Set the records down again. Match every line exactly.
------
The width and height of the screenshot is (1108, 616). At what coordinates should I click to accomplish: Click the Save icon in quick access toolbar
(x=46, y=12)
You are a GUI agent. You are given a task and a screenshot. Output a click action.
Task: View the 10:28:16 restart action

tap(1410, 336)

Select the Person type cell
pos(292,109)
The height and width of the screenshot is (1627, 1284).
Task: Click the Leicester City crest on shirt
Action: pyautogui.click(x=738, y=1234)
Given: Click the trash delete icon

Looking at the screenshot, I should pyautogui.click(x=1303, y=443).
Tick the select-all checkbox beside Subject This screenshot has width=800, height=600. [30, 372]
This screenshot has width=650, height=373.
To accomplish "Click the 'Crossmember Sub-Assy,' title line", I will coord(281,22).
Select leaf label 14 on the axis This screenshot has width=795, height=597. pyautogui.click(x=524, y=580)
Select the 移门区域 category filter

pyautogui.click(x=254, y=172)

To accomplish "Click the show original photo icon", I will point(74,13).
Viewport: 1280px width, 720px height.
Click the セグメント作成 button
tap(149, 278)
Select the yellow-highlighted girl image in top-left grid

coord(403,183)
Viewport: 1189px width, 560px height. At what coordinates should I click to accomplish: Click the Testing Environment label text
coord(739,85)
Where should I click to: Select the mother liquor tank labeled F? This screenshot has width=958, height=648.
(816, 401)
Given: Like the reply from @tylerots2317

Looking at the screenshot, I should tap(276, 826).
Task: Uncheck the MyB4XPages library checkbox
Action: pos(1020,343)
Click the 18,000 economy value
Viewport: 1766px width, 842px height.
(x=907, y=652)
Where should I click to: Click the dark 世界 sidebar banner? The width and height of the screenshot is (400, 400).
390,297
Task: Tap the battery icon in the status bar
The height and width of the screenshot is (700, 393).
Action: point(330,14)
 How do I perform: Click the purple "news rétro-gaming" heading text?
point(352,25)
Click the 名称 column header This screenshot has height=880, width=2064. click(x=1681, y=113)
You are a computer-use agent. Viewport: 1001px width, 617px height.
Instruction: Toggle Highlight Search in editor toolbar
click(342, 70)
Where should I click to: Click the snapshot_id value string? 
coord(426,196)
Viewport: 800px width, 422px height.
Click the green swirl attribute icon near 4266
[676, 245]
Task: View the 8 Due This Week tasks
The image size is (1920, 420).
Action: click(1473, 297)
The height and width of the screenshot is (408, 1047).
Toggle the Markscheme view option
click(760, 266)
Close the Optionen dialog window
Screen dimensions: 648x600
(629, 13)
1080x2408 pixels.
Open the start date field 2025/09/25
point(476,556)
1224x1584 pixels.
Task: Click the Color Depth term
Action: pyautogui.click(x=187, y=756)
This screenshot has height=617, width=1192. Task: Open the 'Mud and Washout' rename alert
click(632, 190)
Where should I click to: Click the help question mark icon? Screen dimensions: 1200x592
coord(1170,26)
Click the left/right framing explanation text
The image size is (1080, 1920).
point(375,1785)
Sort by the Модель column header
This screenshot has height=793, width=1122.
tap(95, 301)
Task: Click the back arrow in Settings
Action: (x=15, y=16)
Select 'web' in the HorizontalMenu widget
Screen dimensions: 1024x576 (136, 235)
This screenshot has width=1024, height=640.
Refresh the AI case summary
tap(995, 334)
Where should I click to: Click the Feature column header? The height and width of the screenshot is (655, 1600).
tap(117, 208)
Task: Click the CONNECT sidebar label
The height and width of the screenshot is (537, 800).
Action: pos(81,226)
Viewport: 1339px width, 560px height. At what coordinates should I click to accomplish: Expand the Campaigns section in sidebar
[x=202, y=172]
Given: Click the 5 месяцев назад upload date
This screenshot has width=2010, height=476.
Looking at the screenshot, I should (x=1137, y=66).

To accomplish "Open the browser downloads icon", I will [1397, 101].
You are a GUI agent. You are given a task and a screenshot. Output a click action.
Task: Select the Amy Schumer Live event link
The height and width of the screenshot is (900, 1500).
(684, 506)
------
◆ **Written reply**
The width and height of the screenshot is (1108, 616). At what coordinates should I click to accomplish: Click the Save icon in quick access toolbar
(x=46, y=12)
You are a GUI agent. You are given a task and a screenshot. Output a click action.
Task: View the 10:28:16 restart action

tap(1410, 336)

Select the Person type cell
pos(292,109)
The height and width of the screenshot is (1627, 1284).
Task: Click the Leicester City crest on shirt
Action: pyautogui.click(x=738, y=1234)
Given: Click the trash delete icon

Looking at the screenshot, I should pyautogui.click(x=1303, y=443).
Tick the select-all checkbox beside Subject This screenshot has width=800, height=600. [30, 372]
This screenshot has width=650, height=373.
To accomplish "Click the 'Crossmember Sub-Assy,' title line", I will coord(281,22).
Select leaf label 14 on the axis This screenshot has width=795, height=597. pyautogui.click(x=524, y=580)
Select the 移门区域 category filter

pyautogui.click(x=254, y=172)

To accomplish "Click the show original photo icon", I will point(74,13).
Viewport: 1280px width, 720px height.
Click the セグメント作成 button
tap(149, 278)
Select the yellow-highlighted girl image in top-left grid

coord(403,183)
Viewport: 1189px width, 560px height. At what coordinates should I click to accomplish: Click the Testing Environment label text
coord(739,85)
Where should I click to: Select the mother liquor tank labeled F? This screenshot has width=958, height=648.
(816, 401)
Given: Like the reply from @tylerots2317

Looking at the screenshot, I should tap(276, 826).
Task: Uncheck the MyB4XPages library checkbox
Action: pos(1020,343)
Click the 18,000 economy value
Viewport: 1766px width, 842px height.
(x=907, y=652)
Where should I click to: Click the dark 世界 sidebar banner? The width and height of the screenshot is (400, 400).
390,297
Task: Tap the battery icon in the status bar
The height and width of the screenshot is (700, 393).
Action: point(330,14)
 How do I perform: Click the purple "news rétro-gaming" heading text?
point(352,25)
Click the 名称 column header This screenshot has height=880, width=2064. click(x=1681, y=113)
You are a computer-use agent. Viewport: 1001px width, 617px height.
Instruction: Toggle Highlight Search in editor toolbar
click(342, 70)
Where should I click to: Click the snapshot_id value string? 
coord(426,196)
Viewport: 800px width, 422px height.
Click the green swirl attribute icon near 4266
[676, 245]
Task: View the 8 Due This Week tasks
The image size is (1920, 420).
Action: click(1473, 297)
The height and width of the screenshot is (408, 1047).
Toggle the Markscheme view option
click(760, 266)
Close the Optionen dialog window
Screen dimensions: 648x600
(629, 13)
1080x2408 pixels.
Open the start date field 2025/09/25
point(476,556)
1224x1584 pixels.
Task: Click the Color Depth term
Action: pyautogui.click(x=187, y=756)
This screenshot has height=617, width=1192. Task: Open the 'Mud and Washout' rename alert
click(632, 190)
Where should I click to: Click the help question mark icon? Screen dimensions: 1200x592
coord(1170,26)
Click the left/right framing explanation text
The image size is (1080, 1920).
point(375,1785)
Sort by the Модель column header
This screenshot has height=793, width=1122.
tap(95, 301)
Task: Click the back arrow in Settings
Action: (x=15, y=16)
Select 'web' in the HorizontalMenu widget
Screen dimensions: 1024x576 (136, 235)
This screenshot has width=1024, height=640.
Refresh the AI case summary
tap(995, 334)
Where should I click to: Click the Feature column header? The height and width of the screenshot is (655, 1600).
tap(117, 208)
Task: Click the CONNECT sidebar label
The height and width of the screenshot is (537, 800).
Action: pos(81,226)
Viewport: 1339px width, 560px height. At what coordinates should I click to accomplish: Expand the Campaigns section in sidebar
[x=202, y=172]
Given: Click the 5 месяцев назад upload date
This screenshot has width=2010, height=476.
Looking at the screenshot, I should (x=1137, y=66).

To accomplish "Open the browser downloads icon", I will [1397, 101].
You are a GUI agent. You are given a task and a screenshot. Output a click action.
Task: Select the Amy Schumer Live event link
The height and width of the screenshot is (900, 1500).
(684, 506)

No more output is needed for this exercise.